++++ Text shown

Rizzo joins at least three out of the last six Florida Democrat Party leaders to have slinked out of office. Her predecessor, Stephen Bittel, resigned with his tail tucked between his legs after a half dozen female staffers and consultants alleged he created an uncomfortable work environment.

In 2005, Scott Maddox resigned as FDP chairman to launch an unsuccessful bid for Governor of Florida. During his tenure, the Internal Revenue Service hit the state Democratic Party with a federal lien because it failed to pay almost $200,000 in payroll and Social Security taxes while Maddox was in charge. The party also could not account for more than $900,000. Since then, Maddox has pleaded guilty to several of the 44 fraud and “pay for play” charges that resulted from an FBI investigation into corruption while Maddox served on the Tallahassee City Commission.

++++++++

» **Work instructions**
1/ According to the passage on Florida Democratic Party leaders, how much in payroll and Social Security taxes did the party fail to pay while Maddox was in charge?
2/ Translate this sentence from the passage on Florida Democratic Party leaders into Spanish: "The party also could not account for more than $900,000."
3/ Write the next part of the passage on Florida Democratic Party leaders, picking up after its final sentence.
The entries further down play no part in this work.

++++ Given data

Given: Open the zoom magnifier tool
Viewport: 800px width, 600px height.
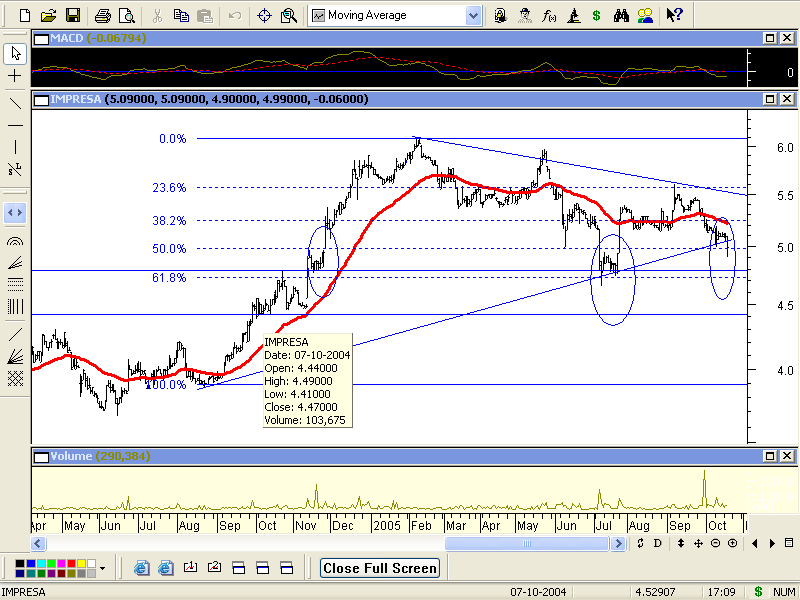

++++++++
++++ Given data

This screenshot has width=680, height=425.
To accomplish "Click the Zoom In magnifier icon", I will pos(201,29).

++++++++

» **Responses in order**
1/ Almost $200,000.

2/ El partido tampoco pudo justificar más de 900.000 dólares.

3/
Yesterday, Janelle Christensen, President of the Democratic Environmental Caucus of Florida, announced she is running for FPD Chair. Her announcement follows that of former Miami-Dade Mayor Manny Diaz. Others are also reportedly considering a run at the chairmanship. Some names batted about include former Democratic National Committee member Nikki Barnes, former state Rep. Adam Hattersley, Orange County Chair Wes Hodge, and former gubernatorial candidate and Lieutenant Governor nominee Chris King.